DOJ ruling against Microsoft impacted browsers little

Perhaps it is ironic that the U.S. government antitrust oversight of Microsoft expires on the very same week that Google unveiled its Chromebook.

After all, the U.S. Department of Justice investigation was spawned by the suspicion that Microsoft was abusing its operating-system market domination to stunt browser competition—which the company may have worried one day would dampen operating-system sales. Today, the Chromebook embodies that fear, namely by relying on a Web browser that does away with the need for an underlying OS almost entirely.

Not surprisingly, Google officials have disparagingly contrasted the Chromebooks with Windows machines.

Even though the DOJ put restrictions on Microsoft about how Windows handled browsers, the consent decree seemed to have little effect on the development of the browser market, observers said. Instead, competitive pressure brought about the vibrant market that the DOJ sought, and the variety of browsers today, and what they can do, is far richer than it was in 1998.

“The monopolistic behavior conducted by Microsoft that led to the consent decree was bad for the Internet industry as a whole. It restricted the amount of innovation that could happen on the Web,” said Mitchell Baker, chairperson of the Mozilla Foundation, which maintains the Firefox browser. “One of Mozilla’s greatest successes was that it was able to invigorate competition and innovation back into the browser market.”

“A lot has changed” in the world of browsers since the late 1990s, said Aaron Gustafson, group manager for the Web Standards Project, which measures how closely browsers adhere to Web standards.

Formally debuting in 1995, Netscape was the first widely used browser for the Web.
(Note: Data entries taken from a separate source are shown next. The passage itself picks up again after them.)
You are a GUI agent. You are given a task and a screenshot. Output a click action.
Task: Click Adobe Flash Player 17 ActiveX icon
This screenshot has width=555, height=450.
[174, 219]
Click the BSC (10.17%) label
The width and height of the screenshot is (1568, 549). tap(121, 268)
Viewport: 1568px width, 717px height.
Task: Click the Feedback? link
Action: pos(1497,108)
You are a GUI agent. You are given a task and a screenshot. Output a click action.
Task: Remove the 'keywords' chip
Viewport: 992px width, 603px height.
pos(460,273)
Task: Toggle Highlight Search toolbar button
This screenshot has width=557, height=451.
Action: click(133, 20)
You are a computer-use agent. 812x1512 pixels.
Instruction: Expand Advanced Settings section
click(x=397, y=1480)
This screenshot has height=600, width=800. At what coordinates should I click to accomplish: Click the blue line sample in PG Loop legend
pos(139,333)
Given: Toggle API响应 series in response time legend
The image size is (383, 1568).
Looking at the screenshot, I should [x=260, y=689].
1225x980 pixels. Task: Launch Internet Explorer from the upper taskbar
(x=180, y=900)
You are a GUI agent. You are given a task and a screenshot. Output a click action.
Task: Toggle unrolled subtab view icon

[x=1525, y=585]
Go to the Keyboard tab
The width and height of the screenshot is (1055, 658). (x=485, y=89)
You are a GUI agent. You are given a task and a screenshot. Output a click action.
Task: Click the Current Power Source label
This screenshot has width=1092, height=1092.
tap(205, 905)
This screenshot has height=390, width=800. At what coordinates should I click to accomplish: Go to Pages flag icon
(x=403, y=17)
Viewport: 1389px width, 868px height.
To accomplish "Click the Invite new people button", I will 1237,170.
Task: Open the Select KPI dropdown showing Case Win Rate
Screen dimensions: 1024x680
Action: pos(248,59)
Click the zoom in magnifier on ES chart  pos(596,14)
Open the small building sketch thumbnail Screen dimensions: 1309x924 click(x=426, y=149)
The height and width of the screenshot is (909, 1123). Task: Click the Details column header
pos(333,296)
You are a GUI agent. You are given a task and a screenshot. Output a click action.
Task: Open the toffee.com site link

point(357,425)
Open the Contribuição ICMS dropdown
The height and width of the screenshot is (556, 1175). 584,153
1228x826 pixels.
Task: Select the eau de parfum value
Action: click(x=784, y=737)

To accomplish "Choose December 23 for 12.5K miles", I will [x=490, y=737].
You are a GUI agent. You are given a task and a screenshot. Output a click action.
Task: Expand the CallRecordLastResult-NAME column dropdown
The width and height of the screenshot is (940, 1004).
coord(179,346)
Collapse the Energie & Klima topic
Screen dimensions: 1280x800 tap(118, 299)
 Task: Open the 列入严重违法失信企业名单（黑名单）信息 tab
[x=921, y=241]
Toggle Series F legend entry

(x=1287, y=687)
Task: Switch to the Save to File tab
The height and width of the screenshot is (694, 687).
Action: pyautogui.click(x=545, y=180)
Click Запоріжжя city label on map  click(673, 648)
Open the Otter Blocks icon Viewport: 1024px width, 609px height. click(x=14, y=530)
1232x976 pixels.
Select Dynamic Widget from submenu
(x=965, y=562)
But Microsoft worked hard to get its own browser in front of users, namely by bundling it with new copies of Windows. By the late 1990s, Microsoft enjoyed more than 90 percent of the browser market.

One of the reasons Microsoft was so eager to establish dominance in the browser market was that Netscape Communications saw the browser not just as a tool for users to look at Web pages, but as a platform for a wide range of enterprise applications, minimizing the need for operating systems such as Windows.

“The browser is not only useful for browsing the Web but also can serve as a platform for the development of all sorts of network-centric software applications,” then-Netscape CEO Jim Barksdale explained to the DOJ in testimony in 1999. “This platform aspect of the browser … allowed for the development of software applications that were directed more to the Internet than to the desktop, and thus had the potential to serve as a partial substitute for the Windows OS as a development platform.”

The idea behind Netscape “wasn’t necessarily ahead of its time, but it was ahead of the infrastructure required to adequately support it,” noted Charles King, principal analyst for Pund-IT.

In order to deliver rich Web interactively, and perhaps extend the need for Windows, Microsoft tied Internet Explorer to the underlying Windows platform through technologies such as ActiveX. This was not unusual: Other service providers, such as America Online, enhanced their Websites with proprietary add-ons as well. It was a necessity because the supporting Web standards from the W3C did not encompass advanced functionality—such as support for video—that Web surfers wanted.

Since those days, however, Web browser makers—even Microsoft itself—have moved in the direction of adding rich content through JavaScript, CSS (Cascading Style Sheets), HTML5 and other platform-neutral standards.

“Browsers are far more standards-compliant [today] than they were in 1998, but the bar wasn’t set very high in those days,” Gustafson said. By relying on standards, browsers could offer richer experiences while relying less on the underlying platform.

Microsoft tied Explorer too closely to Windows, the DOJ finally concluded, as part of a broad judgment against the software giant. Under the subsequent settlement program, finalized in 2002, Microsoft agreed to, among other things, make it easier for desktop-computer builders and end-users to specify the default browsers on their computers.

Today, about 55 percent of all Web surfing is done through Internet Explorer, according to Web management services firm Net Applications. In contrast, in 2001, Internet Explorer was used over 90 percent of the time, according to various calculations.

Many doubt that the subsequent proliferation of browsers, and the associated richer Web standards, came about due to this forced openness on the desktop, however.

“I’m not sure it can be tied to that. To me, the consent decree seemed more about business and competition than it was about standards,” Gustafson said.

“I’m not sure that the general standards-compliance of browsers can be traced to the decree so much as it can be to factors driving the continuing evolution of users’ online experience,” King agreed.

Nonetheless, today’s Web browsing experience is far richer. And if Chromebook, which doesn’t have an internal hard drive, is a success, it will be due in part to the wide variety of platform-neutral Web applications available today.

“We will have a better idea of the importance and the effectiveness of the consent decree as we observe Microsoft’s behavior over the coming months and years,” Mozilla’s Baker said.